The Oatmeal Cartoon By Matt Ingram On The Backfire Effect 600x1087px Mq.Jpg
An excerpt from Matthew Inman published May 3, 2017 of The Oatmeal on the backfire effect (full cartoon) inspired by author and podcaster David McRaney’s three-part podcast series on The Backfire Effect.

The Backfire Effect

It’s getting harder to find factual information these days. But even when you do get the facts, you’re far from out of the woods. If the new facts challenge your deepest convictions, your brain can double-down on your existing beliefs and reject the facts. It’s a psychological phenomenon known as the backfire effect.

When we come across things on social media and the web these days, we’re all on high alert for propaganda, manipulation, “fake news,” and outright lies. It’s easy to fall into a blanket rejection of alternative viewpoints. And that’s a failure. We owe it to ourselves to deal with reality, even when it’s inconvenient and makes us uncomfortable.

If you’re interested in learning more about the backfire effect, listen to the podcast series linked below from David McRaney, of the You Are Not So Smart podcast.

Here’s more on the backfire effect from David McRaney.

The Misconception: When your beliefs are challenged with facts, you alter your opinions and incorporate the new information into your thinking.

The Truth: When your deepest convictions are challenged by contradictory evidence, your beliefs get stronger.

Matthew Inman recently published one of his trademark Oatmeal cartoons on the backfire effect.
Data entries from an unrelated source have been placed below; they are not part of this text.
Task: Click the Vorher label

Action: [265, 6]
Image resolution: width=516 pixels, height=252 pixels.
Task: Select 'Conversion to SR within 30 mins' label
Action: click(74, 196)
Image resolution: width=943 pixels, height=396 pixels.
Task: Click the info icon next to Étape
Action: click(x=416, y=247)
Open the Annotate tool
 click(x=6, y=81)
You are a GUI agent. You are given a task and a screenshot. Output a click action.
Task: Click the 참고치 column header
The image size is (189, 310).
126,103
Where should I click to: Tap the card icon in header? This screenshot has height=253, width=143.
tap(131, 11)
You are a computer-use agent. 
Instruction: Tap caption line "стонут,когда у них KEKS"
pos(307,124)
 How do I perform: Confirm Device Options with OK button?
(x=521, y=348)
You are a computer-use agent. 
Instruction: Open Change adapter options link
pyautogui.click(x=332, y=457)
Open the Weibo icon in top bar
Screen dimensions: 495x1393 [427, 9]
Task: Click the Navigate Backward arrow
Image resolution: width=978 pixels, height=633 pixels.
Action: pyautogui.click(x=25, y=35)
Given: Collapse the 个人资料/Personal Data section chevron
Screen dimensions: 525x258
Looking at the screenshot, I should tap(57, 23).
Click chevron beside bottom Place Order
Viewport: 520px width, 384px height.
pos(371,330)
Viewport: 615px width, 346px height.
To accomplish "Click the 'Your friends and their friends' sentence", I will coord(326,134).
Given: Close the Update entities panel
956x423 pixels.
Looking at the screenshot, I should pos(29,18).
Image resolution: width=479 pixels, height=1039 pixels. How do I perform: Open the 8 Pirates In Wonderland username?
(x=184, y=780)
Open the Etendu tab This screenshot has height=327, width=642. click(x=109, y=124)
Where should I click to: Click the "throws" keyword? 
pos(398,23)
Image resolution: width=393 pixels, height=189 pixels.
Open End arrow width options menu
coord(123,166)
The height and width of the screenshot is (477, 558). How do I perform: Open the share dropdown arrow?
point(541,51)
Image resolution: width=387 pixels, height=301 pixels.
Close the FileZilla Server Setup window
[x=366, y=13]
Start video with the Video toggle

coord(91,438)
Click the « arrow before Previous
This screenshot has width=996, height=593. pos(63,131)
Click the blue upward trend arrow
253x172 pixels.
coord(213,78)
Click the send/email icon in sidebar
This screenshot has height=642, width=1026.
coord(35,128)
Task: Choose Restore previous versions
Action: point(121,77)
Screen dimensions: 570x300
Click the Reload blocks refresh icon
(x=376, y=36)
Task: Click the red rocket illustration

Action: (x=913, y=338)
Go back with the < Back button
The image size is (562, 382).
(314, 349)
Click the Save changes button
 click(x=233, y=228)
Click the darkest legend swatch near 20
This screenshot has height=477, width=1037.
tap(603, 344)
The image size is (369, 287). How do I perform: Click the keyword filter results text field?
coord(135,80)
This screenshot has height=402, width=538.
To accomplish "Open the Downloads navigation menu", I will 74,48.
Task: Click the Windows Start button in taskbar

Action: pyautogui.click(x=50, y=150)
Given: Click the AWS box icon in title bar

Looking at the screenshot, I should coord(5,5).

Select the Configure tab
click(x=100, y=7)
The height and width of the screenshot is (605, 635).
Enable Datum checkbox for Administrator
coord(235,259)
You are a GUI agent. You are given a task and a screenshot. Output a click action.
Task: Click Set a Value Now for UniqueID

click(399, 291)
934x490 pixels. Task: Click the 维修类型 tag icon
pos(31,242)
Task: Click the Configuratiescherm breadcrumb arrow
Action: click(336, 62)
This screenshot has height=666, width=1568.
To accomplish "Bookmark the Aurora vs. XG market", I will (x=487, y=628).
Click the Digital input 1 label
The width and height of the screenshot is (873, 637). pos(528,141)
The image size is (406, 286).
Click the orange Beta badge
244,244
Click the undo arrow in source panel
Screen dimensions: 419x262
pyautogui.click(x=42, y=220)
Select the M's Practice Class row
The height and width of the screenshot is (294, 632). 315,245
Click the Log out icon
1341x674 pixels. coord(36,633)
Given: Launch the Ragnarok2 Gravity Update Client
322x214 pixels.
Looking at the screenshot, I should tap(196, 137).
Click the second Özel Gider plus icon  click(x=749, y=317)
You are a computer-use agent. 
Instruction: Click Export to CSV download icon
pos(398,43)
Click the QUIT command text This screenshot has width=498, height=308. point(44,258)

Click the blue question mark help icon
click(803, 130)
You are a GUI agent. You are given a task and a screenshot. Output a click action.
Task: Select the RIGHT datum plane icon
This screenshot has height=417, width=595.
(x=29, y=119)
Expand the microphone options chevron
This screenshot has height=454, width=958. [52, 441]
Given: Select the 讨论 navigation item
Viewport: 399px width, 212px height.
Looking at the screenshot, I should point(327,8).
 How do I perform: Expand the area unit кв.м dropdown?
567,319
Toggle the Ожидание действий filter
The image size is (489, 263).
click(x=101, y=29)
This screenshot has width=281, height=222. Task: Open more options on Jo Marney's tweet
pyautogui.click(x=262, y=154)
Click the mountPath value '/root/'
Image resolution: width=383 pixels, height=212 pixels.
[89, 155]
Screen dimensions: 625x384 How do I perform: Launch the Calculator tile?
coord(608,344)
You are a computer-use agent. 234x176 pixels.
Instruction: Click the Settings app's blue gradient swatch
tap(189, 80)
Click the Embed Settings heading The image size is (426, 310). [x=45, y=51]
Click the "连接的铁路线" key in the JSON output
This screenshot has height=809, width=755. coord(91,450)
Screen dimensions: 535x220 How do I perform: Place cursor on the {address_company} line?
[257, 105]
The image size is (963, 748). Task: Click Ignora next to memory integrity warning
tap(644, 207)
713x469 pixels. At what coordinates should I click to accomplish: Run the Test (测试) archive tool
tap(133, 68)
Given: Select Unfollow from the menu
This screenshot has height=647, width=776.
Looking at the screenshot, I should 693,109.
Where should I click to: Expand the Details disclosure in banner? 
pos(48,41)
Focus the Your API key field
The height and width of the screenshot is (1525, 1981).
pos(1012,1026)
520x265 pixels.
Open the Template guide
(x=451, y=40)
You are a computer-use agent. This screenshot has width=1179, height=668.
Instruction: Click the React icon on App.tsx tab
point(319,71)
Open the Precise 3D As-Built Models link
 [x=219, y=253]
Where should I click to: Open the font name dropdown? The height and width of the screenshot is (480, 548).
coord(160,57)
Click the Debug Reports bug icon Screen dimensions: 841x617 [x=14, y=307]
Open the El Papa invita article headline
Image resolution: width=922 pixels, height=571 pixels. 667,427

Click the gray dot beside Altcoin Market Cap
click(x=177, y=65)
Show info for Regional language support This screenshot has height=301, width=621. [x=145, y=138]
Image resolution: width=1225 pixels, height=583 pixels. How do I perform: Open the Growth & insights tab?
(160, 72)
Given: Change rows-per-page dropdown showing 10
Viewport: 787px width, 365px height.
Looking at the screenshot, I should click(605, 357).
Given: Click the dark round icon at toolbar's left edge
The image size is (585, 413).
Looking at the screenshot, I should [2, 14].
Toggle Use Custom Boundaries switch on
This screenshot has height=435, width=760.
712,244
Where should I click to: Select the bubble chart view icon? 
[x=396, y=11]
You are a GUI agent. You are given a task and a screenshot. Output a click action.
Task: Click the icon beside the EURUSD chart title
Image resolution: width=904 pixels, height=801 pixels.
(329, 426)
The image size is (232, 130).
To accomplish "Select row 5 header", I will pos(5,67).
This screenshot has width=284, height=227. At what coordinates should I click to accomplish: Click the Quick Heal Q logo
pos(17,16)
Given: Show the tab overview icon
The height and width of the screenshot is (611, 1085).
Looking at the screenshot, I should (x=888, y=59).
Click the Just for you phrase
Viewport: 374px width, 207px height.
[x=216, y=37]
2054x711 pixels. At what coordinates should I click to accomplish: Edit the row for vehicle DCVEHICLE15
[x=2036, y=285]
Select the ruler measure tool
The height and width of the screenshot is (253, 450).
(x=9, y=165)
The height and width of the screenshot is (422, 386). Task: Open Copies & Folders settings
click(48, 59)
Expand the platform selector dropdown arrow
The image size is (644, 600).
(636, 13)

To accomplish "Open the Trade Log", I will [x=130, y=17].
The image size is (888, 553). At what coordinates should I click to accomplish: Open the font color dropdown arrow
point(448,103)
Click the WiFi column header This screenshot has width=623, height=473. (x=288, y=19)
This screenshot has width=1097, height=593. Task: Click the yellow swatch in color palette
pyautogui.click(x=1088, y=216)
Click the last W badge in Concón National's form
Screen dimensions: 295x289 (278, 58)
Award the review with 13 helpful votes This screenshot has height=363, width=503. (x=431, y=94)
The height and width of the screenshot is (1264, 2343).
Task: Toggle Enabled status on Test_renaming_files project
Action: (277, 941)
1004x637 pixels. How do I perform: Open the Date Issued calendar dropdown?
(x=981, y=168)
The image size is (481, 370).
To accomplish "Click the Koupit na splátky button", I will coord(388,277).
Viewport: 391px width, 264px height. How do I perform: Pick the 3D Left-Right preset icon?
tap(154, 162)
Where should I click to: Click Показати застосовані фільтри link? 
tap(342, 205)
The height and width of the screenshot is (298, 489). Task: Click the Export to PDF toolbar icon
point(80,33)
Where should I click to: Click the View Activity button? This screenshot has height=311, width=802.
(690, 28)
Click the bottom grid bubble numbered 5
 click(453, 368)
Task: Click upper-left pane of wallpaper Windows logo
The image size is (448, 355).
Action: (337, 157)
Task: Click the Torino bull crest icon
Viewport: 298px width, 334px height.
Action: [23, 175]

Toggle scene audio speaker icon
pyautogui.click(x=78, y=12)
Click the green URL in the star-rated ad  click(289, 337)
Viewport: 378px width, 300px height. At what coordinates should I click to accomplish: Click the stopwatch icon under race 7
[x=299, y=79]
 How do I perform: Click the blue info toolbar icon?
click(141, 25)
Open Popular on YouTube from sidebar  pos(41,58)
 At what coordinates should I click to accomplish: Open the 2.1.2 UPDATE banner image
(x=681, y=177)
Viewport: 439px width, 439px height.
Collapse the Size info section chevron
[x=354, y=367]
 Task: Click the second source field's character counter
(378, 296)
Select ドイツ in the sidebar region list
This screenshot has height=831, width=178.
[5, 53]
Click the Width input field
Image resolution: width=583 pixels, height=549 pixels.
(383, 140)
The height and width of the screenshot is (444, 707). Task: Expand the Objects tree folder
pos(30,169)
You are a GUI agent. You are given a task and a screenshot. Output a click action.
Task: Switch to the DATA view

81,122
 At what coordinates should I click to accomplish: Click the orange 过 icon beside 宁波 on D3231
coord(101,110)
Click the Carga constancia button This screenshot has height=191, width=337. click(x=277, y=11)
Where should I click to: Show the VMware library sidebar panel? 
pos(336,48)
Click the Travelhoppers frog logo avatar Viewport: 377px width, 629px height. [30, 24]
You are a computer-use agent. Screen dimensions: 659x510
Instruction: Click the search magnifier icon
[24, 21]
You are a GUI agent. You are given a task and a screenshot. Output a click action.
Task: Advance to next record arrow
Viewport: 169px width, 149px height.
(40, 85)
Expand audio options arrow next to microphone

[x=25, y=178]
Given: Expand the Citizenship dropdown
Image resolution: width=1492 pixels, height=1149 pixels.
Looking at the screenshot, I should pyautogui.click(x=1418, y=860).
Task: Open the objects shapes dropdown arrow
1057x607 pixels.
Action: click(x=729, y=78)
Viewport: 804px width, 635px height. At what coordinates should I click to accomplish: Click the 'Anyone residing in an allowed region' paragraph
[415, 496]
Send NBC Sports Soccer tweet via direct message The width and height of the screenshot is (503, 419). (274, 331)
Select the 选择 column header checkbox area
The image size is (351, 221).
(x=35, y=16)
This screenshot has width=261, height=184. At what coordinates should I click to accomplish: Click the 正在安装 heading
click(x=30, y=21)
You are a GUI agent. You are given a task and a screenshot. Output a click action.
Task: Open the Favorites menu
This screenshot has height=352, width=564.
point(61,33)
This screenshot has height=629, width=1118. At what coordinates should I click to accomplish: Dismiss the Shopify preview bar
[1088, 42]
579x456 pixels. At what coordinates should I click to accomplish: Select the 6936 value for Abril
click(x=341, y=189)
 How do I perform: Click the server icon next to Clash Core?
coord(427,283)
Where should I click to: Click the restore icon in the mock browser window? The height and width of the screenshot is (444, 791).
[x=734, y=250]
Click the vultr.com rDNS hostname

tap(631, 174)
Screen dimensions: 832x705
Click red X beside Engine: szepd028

As I was laughing my way through Matthew’s cartoon I was thinking about the aforementioned You Are Not So Smart (YANSS) blog, book, and podcast series, from David McRaney. McRaney’s work is where I first learned about the backfire effect. After finishing the cartoon, I noticed that Matt credited David’s work as inspiration for his cartoon.

Matthew’s cartoon on the backfire effect is up to his normal high standards and well worth the three minutes it will take you to scroll through it while you lie to yourself about when you’re going to finish your next project.

McRaney’s reporting on the backfire effect (along with his other work on bias and fallacies) is approachable and provides insight into the latest understanding and research on psychology and neuroscience. His journalistic roots ensure that his citations and the experts he interviews are first-class.

McRaney recorded a three-part series on The Backfire Effect that built on his excellent article on the topic. The podcast series is a great listen.

  1. Podcast 093 – The Backfire Effect – Part One
  2. Podcast 094 – The Backfire Effect – Part Two
  3. Podcast 095 – The Backfire Effect – Part Three

If you want to get right to the point about how you can best compensate for the backfire effect listen to his third episode, How to fight back against the backfire effect.

And good luck, we’re all going to need luck, more fact checking, and a healthy dose of self-awareness if we’re going to make it through the next few years.